In the email, which was obtained by PEOPLE, Lander writes that his behavior “is not only wrong, but also inconsistent with our Safe and Respectful Workplace Policy.”
Lander’s apology follows an internal investigation, which an OSTP spokesperson confirms was undertaken last year after a complaint was filed under presidential policy.
The investigation found “credible evidence of violations,” the spokesperson tells PEOPLE, adding that “corrective action was taken consistent with those findings.”
News of the inquiry was first reported by Politico, which obtained recorded audio of a briefing on its findings.
Lander met with senior White House leaders to discuss the seriousness of the matter as well as the president’s expectations on respectful workplace behavior, the OSTP spokesperson says, adding that action was taken to ensure that all staff “are supported and aware” of how to report violations of the policy.
“The White House is committed to maintaining a safe and respectful work environment in which employees can focus their time and energy on working for the American people,” a White House spokesperson said in a statement. “The President put in place a first-of-its-kind Safe and Respectful Workplace Policy to maintain a healthy work environment, and has been clear that conduct that is inconsistent with that policy will not be tolerated, and will be addressed appropriately.
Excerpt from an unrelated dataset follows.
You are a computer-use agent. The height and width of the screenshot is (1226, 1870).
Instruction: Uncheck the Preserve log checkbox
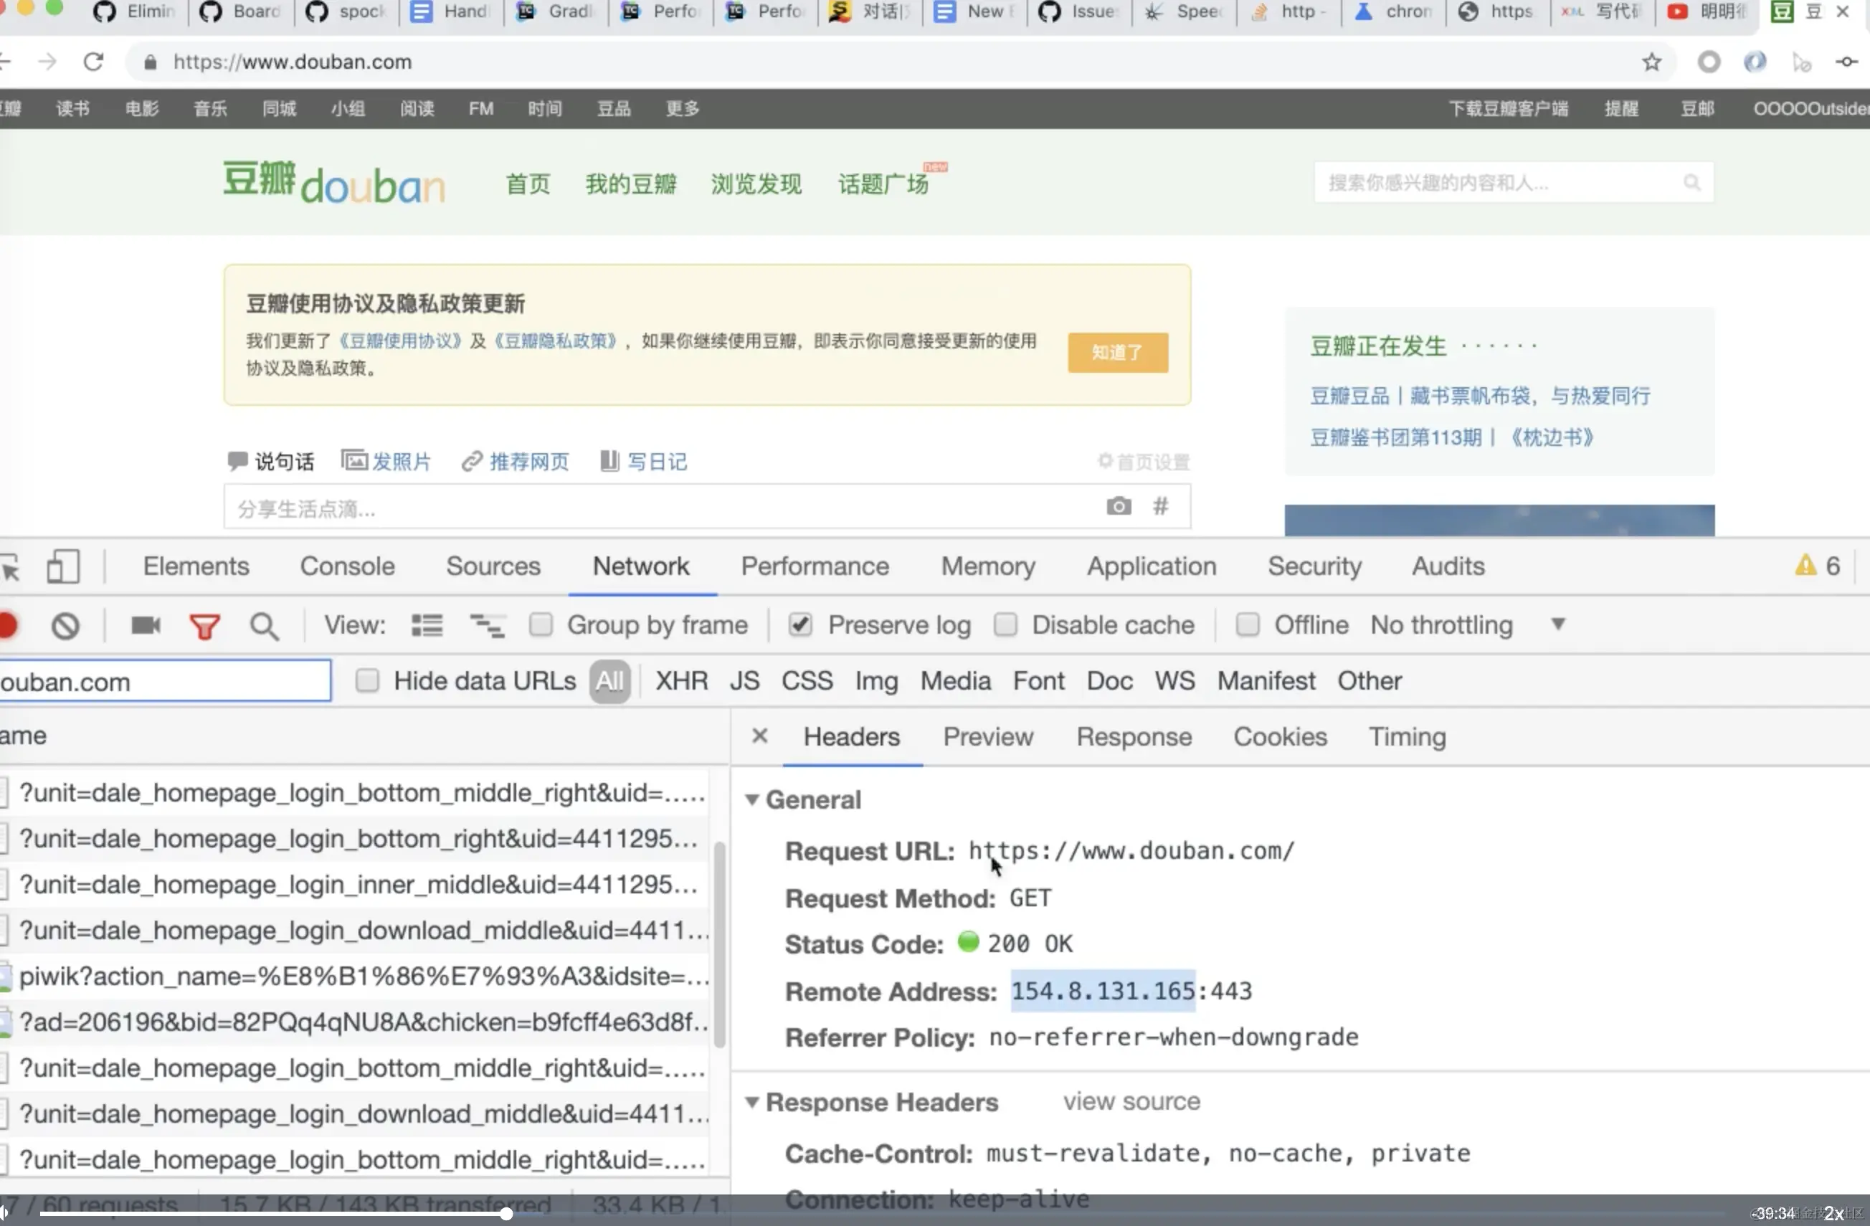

We take this incredibly seriously and we are taking swift action to ensure that it doesn’t happen again.”
The OSTP advises President Joe Biden and others in his executive office on scientific, engineering and technological aspects of the economy, national security, homeland security, health, foreign relations and the environment, according to the White House’s description of the office, which is leading the reignited “Cancer Moonshot” announced by the president, First Lady Dr. Jill Biden and Vice President Kamala Harris last week.
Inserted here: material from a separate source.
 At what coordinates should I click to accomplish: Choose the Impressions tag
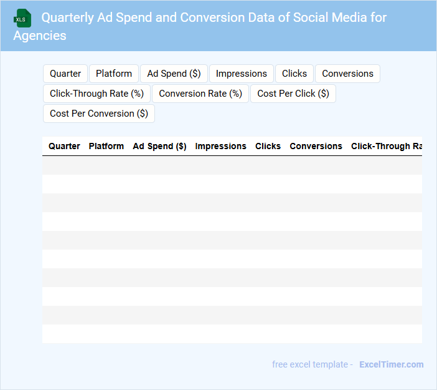click(x=242, y=74)
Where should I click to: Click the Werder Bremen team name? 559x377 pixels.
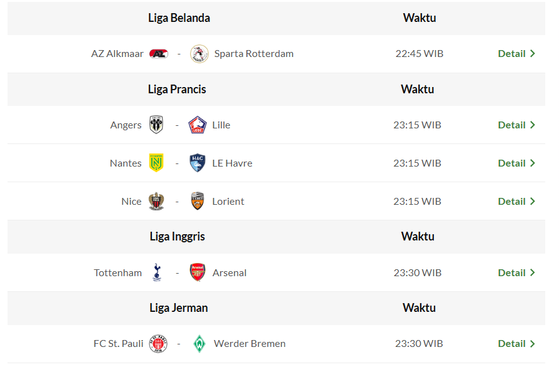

Upon taking office, President Biden, 79, drew a symbolic contrast with the previous administration, which was infamously rife with backbiting, leaks and internal dysfunction that spilled into public view.
Biden told his new White House appointees in January 2021 that he expected them to behave with civility and in ways that were consistent with his calls for national unity. “I’m not joking when I say this: If you’re ever working with me, and I hear you treat another colleague with disrespect, talk down to someone, I promise you I will fire you on the spot. On the spot,” Biden said from the White House at the time. “No if, ands or buts.”
“It’s my responsibility to set a respectful tone for our community. It’s clear that I have not lived up to this responsibility,” Lander wrote in his email on Friday.
“I also realize that my conduct reflects poorly on this Administration, and interferes with our work. I deeply regret that,” he continued. “OSTP is an amazing organization with amazing people taking on big, ambitious things. You deserve better, and I will do better. You have my absolute commitment.”
Lander is not the first aide whose conduct has led to consequences: A White House spokesman resigned last year after it came to light that he had attacked and demeaned a reporter because she was working on a story about his relationship with another journalist.